TASK DIRECTIONS ▸ For this exercise, restate word for word only the lines from the one containing "Click the magnifying glass search icon" through the last line below. Pictures do not get copied.

EXERCISE DATA ▸
*** Begin section ***

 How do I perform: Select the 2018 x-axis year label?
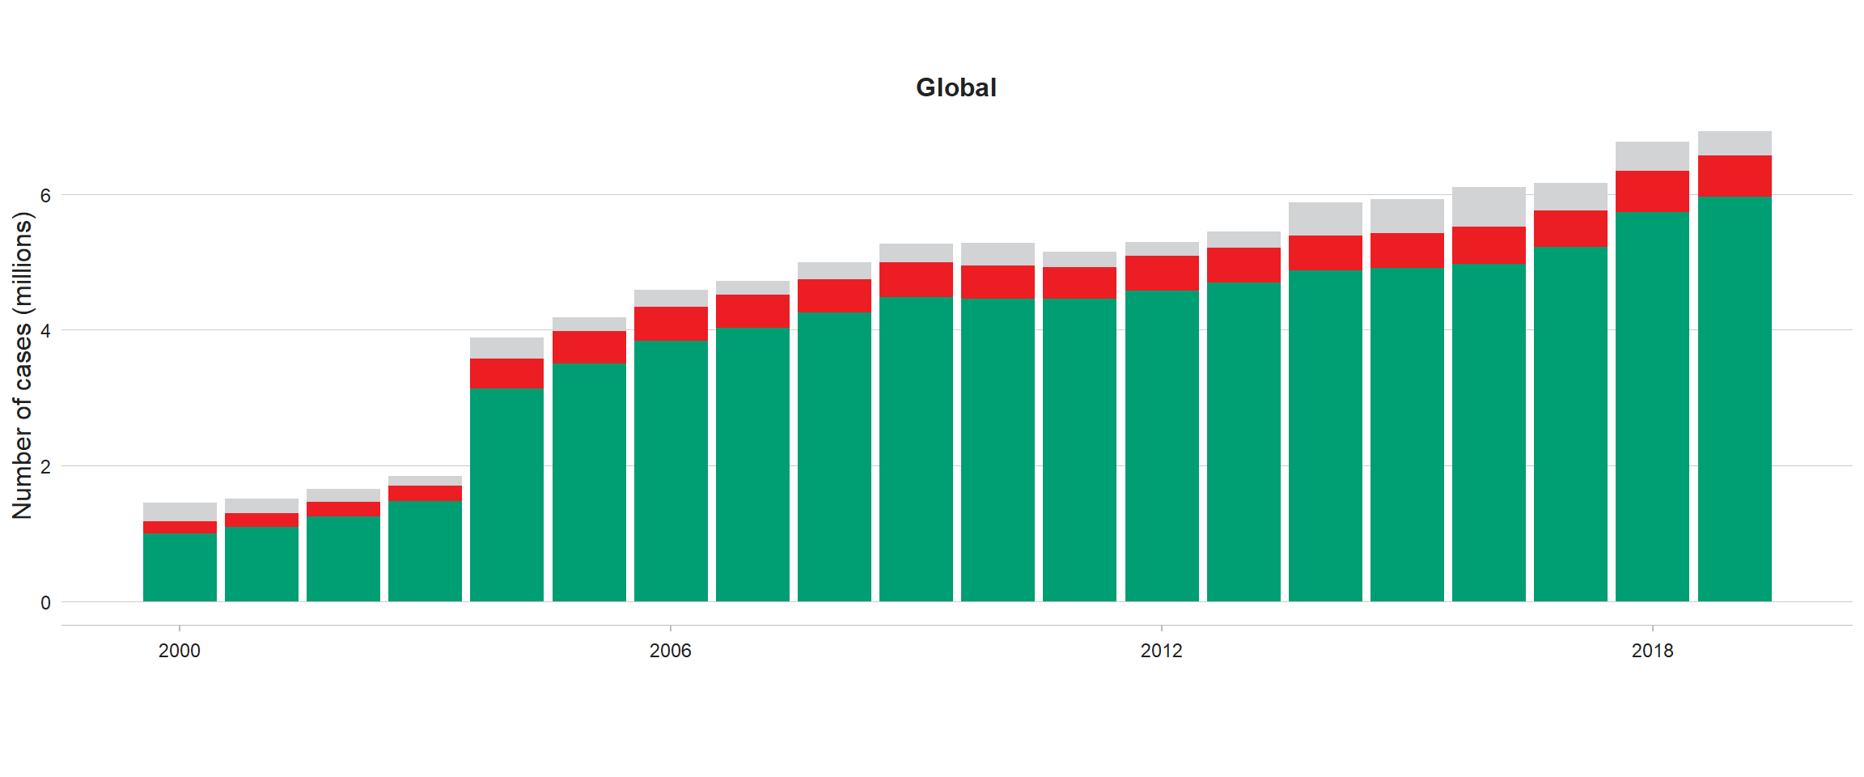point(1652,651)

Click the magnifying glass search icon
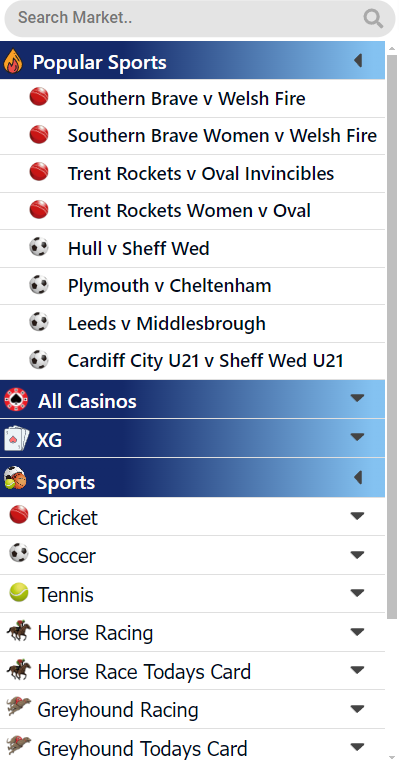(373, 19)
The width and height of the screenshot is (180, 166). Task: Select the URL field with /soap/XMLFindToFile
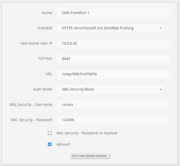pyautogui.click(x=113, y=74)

*** End section ***

REPLY TO THE EXERCISE ▸
Click the magnifying glass search icon
(373, 19)
The width and height of the screenshot is (180, 166). Task: Select the URL field with /soap/XMLFindToFile
pyautogui.click(x=113, y=74)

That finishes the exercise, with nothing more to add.